Re: [modeller_usage] MD Simulation

We have constructed homology models based on templates of low sequence identity (27-28%). It was an enzyme and we also did some ligand-enzyme interaction study using Modeller. We did some superpositions of template and target structure and the deviation was below 1 Angstrom. We have submitted this to a journal and got a few comments. I need your advise in this regard. As you will notice that these are related to deducing and improving the quality of a homology model, I would be grateful if I can get a few tips in order to further improve the model quality in light of the listed parameters. A few of the points are concept based i.e. sequence identity and homology. Kindly comment on those. Here is the summary:

RMSD related:
The backbone could deviate from the true structure by a few angstroms and the impact of such deviation for enzyme catalysis could be huge. Therefore, the application of such models is often limited. Trying to deduce the specific interactions between the active site residues and a substrate based on such a model is thus questionable. The rmsd between the model and the template was ~1 angstrom is not the evidence of high quality of the models. The term rmsd is being mis-understood. In structure prediction, the rmsd between a homology model of the target protein and the X-ray structure of the same target protein was often calculated as the indication of the quality of the models, but not the rmsd between the model and the X-ray structure of the template.

In principle MODELLER "copies" the coordinates of the atoms in the template to the corresponding residues (as defined by the alignment) in the target sequence. If multiple templates are used then it tries to find a middle solution. As you realise the amino-acid sequence of target protein has little in common with the amino-acid sequence of your templates, therefore its is plausible to expect that the native structure of your enzyme will deviate from the templates.

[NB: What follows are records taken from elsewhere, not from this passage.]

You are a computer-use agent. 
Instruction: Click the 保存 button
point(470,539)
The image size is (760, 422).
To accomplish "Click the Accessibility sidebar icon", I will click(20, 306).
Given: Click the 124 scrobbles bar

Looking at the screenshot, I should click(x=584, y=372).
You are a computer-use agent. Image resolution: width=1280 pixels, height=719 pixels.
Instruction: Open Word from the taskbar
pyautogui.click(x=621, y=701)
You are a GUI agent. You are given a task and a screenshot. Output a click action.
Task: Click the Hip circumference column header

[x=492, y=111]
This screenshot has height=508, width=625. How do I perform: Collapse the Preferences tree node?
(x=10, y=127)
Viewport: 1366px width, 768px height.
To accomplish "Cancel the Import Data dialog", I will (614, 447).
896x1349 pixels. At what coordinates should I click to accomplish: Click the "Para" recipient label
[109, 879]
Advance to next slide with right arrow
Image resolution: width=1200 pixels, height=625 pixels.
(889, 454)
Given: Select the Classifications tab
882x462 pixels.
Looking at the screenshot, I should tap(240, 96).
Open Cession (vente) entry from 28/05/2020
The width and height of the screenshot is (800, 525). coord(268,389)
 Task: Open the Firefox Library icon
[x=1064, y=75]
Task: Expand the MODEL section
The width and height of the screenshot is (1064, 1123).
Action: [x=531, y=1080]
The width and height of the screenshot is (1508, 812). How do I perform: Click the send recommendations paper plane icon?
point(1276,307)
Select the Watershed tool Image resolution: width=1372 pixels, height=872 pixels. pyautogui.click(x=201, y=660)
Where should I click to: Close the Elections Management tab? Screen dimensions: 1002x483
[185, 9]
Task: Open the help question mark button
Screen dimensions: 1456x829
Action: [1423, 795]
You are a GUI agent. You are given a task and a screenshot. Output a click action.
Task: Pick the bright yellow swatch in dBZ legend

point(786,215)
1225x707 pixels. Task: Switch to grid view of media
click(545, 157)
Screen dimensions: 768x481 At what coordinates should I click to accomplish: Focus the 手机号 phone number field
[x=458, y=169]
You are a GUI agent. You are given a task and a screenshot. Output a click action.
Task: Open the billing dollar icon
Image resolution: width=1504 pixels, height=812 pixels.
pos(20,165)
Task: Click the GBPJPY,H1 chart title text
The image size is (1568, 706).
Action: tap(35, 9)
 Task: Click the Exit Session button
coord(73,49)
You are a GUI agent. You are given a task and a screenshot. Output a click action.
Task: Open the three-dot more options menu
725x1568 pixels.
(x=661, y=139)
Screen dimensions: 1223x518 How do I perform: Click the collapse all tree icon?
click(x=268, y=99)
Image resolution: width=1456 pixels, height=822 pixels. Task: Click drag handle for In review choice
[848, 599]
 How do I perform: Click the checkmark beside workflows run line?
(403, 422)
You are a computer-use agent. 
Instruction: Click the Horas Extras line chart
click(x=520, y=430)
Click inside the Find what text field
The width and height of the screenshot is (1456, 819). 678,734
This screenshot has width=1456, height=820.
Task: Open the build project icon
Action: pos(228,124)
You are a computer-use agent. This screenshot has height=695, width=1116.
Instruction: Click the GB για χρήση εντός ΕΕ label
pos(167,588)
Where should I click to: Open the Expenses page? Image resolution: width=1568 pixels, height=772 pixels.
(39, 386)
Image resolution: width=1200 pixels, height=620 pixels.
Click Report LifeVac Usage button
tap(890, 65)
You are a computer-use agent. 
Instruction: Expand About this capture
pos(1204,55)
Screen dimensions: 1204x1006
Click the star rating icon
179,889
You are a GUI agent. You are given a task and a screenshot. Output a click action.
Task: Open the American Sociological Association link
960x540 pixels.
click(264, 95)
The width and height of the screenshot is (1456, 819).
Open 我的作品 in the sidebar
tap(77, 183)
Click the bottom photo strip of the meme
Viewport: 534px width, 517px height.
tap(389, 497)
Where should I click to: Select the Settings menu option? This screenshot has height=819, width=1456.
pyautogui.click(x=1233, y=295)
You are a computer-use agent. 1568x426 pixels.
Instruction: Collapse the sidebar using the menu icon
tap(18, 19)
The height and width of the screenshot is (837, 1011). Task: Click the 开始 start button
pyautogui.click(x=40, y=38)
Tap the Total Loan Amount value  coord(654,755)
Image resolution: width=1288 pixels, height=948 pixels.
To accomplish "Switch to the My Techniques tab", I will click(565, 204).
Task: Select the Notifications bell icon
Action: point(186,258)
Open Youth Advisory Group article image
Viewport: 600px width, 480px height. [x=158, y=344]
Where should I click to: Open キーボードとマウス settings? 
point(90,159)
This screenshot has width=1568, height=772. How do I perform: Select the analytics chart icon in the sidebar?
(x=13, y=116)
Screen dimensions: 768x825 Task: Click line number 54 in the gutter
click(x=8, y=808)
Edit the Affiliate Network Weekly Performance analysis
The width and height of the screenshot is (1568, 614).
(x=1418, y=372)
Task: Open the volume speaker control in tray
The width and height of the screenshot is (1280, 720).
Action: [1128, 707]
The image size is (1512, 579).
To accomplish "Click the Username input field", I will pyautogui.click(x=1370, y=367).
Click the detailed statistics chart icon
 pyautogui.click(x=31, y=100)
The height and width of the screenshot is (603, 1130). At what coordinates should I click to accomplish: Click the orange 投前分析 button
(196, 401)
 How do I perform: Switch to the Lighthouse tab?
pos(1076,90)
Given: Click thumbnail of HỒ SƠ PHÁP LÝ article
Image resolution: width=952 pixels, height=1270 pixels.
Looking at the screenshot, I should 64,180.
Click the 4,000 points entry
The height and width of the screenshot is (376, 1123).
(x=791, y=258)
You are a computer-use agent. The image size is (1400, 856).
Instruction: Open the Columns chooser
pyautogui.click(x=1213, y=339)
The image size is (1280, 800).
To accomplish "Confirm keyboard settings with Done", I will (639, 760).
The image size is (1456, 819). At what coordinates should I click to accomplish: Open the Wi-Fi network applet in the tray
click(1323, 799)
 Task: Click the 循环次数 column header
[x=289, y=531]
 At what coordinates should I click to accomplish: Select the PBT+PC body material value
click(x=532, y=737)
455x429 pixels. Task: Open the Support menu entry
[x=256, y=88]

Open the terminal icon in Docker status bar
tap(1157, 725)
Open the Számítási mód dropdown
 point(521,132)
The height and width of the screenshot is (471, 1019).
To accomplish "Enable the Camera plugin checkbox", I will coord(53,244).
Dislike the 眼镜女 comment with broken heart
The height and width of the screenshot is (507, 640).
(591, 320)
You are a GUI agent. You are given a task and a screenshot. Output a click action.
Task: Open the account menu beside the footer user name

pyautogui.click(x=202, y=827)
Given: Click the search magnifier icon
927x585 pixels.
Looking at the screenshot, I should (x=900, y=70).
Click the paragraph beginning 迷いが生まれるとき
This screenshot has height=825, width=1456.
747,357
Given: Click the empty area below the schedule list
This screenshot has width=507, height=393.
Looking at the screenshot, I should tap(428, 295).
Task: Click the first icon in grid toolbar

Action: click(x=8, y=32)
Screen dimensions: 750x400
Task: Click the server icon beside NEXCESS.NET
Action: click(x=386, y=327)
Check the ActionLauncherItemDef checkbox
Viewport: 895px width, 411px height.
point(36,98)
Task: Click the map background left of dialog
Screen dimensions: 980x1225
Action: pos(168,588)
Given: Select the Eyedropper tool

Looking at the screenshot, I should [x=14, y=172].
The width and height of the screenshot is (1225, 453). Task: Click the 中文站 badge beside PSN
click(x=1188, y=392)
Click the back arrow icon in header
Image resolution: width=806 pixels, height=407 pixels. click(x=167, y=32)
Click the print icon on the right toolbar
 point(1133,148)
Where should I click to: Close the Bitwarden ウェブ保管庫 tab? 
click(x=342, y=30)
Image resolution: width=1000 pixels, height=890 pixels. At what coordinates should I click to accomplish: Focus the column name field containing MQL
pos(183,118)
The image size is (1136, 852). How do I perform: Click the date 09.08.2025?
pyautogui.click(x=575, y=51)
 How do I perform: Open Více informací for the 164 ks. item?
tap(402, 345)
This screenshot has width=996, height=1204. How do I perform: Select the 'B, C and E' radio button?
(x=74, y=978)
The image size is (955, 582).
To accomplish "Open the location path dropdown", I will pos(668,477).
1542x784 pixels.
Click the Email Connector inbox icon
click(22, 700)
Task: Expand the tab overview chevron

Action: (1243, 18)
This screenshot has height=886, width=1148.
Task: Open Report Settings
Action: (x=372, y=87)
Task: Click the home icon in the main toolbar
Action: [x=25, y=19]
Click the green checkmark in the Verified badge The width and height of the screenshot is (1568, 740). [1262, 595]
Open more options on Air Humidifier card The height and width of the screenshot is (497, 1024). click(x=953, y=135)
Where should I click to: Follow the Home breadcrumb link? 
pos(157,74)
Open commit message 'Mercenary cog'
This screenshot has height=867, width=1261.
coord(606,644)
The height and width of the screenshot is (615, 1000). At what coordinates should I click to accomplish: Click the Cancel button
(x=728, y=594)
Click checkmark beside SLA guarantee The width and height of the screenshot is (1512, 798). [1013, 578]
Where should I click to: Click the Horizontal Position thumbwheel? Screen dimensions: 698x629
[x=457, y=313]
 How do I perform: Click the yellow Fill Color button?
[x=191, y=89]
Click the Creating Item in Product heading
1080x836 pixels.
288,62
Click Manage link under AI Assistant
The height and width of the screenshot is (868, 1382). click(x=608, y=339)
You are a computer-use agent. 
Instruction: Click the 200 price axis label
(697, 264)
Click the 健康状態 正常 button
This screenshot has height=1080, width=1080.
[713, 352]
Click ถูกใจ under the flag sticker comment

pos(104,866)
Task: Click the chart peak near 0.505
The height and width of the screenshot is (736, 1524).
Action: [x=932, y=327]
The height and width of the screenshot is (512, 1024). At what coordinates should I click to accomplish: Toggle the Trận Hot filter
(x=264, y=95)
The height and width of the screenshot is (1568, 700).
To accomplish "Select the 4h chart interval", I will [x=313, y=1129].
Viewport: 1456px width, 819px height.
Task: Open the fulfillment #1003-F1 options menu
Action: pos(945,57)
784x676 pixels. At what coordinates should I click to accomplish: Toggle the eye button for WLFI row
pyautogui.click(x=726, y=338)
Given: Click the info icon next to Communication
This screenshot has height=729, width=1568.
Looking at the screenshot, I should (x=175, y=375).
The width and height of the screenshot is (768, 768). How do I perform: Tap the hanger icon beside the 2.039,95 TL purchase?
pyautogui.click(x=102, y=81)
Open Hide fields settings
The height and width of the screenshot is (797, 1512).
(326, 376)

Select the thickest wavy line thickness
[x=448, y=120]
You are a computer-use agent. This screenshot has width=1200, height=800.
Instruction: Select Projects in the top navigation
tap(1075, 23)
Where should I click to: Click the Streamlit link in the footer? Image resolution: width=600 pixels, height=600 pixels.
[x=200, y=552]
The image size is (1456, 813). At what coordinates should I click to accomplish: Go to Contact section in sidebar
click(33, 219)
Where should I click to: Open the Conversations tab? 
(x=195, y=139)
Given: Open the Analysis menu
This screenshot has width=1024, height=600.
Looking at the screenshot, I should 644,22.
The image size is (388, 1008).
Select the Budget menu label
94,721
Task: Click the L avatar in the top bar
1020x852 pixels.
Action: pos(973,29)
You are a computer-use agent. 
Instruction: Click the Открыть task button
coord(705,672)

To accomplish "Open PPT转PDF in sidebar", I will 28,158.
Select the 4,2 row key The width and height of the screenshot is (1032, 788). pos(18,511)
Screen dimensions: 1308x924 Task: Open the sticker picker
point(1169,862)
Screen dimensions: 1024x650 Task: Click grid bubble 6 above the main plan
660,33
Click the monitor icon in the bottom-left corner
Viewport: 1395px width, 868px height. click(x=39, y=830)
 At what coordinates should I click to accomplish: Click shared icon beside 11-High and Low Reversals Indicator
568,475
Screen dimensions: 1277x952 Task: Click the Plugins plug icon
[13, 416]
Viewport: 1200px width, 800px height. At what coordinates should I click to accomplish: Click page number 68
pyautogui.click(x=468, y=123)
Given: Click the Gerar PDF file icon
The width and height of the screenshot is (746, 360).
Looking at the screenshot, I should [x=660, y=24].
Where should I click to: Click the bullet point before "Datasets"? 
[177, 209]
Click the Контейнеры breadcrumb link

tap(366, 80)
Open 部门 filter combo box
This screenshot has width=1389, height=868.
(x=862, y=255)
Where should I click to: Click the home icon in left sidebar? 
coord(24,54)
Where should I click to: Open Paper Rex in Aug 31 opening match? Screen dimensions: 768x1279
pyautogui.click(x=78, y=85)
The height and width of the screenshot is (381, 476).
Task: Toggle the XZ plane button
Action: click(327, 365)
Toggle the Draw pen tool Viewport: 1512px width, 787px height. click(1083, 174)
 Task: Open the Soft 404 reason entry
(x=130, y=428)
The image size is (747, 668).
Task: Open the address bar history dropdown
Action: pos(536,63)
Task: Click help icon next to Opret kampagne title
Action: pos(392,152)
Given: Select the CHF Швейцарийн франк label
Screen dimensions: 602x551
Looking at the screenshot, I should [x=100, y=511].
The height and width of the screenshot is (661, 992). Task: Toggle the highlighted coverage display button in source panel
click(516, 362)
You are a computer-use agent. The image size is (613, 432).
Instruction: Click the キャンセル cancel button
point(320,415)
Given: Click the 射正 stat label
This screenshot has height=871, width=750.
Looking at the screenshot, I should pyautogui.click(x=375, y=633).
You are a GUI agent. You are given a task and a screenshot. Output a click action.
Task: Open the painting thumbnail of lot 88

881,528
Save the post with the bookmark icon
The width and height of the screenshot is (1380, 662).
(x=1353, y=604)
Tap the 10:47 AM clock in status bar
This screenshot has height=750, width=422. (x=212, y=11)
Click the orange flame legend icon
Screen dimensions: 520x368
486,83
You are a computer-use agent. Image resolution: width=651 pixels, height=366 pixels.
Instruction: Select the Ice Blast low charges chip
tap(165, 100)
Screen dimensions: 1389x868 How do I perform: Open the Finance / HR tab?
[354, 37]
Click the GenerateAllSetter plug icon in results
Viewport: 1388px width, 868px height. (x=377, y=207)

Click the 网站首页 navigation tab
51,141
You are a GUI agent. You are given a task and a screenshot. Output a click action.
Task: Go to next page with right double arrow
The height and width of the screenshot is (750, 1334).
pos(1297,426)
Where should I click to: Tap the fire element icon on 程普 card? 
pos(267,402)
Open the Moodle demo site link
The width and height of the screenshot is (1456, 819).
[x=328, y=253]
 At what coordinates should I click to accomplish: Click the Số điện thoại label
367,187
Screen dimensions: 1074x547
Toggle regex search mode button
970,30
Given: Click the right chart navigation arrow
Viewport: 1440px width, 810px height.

The following paragraph is taken from the Review with PMID 16510277 :

Two important factors influence the ability to predict accurate models: the extent of structural conservation between target and template, and the correctness of alignment [⁴^and14•• A. Kryshtafovych, C. Venclovas, K. Fidelis and J. Moult, Progress over the first decade of CASP experiments, Proteins 61 (2005) (suppl 7), pp. 225–236. Full Text via CrossRef | View Record in Scopus | Cited By in Scopus (84)
A description of the progress made in protein structure prediction during the course of the CASP experiments.^14••]. Models based on templates with more than 50% sequence identity are generally very accurate and can exhibit not, vert, similar

1 Å Cα atom rmsd from the experimental structure. Proteins with 30–50% sequence identity share at least 80% of their structures; the best CASP models within this range usually do not exceed 4 Å rmsd (typically 2–3 Å) from the native structure, with errors located mainly in loop regions. Structural conservation can be as low as 55% for proteins that display 20–30% sequence identity or even lower when sequence identity drops below 20%. Whereas alignments are most often near optimal for targets with more than 30% sequence identity to template structures (easy targets), below this threshold (mainly difficult targets), alignment quality sharply decreases and even as many as half of all residues may be misaligned when sequence identity is less than 20% [14^••].

Sequence Related:
The multiple alignment was only used for the phylogenetic analysis, whereas the pairwise alignments were used as a starting point to create the models. This procedure is conceptually wrong, since the alignment created by PSI-BLAST is not necessarily the best one. In fact, PSI-BLAST makes a pairwise alignment to find the most similar sequences, not to find the best alignment between the sequences. Moreover, with such a low sequence similarity (less than 30%) the best procedure to be sure of a good starting alignment is to perform a multiple alignment, and in case to use also predictions of the position of secondary structure elements, etc in order to improve as much as possible the quality of the alignment (see refs. to the CASP competitions). Then, the alignment between template(s) and model should be extrapolated by the multiple sequence alignment.

The explanation is very punchy here. The proper way to create the alignment for homology modeling is to collect your templates and align them together with the target sequence using a more sophisticated algorithm that takes into account structural similarity apart from sequence similarity, like that employed by S-Align or T-Coffee programs. Then you have to inspect carefully the multiple sequence alignment (MSA) and correct local mismatches by looking at the template structures and using your intuition. This is an iterative process of correcting the MSA and creating the model until it satisfies the common structural features that enzymes of this family share (i.e. secondary structure, inter-atomic distances, H-bonds, conformation of biologically important residues). Any structural information reported in the literature about your target protein can be utilised as a means of validation or even as restraints in homology modeling.

Homolgy Definition:
The term "homology" simply indicates the presence of a common evolutionary origin between two biological entities: therefore, two proteins are homologous or not. Somebody said that talking about "X% of homology" would be more or less the same as talking about a women who is "X% pregnant". Instead, it is correct to say that two proteins have X% of their amino acids identical.

Energy Minimization:
The authors do not have the energy minimized structure, which is a must for carrying out interaction analyses and if not done, leads to incorrect interpretations. They have assumed the program Modeller provides a proper energy-minimized structure with 'automodel' environment. However, published literature that use Modeller in such an environment still have been found to energy minimize the structure and only then use further.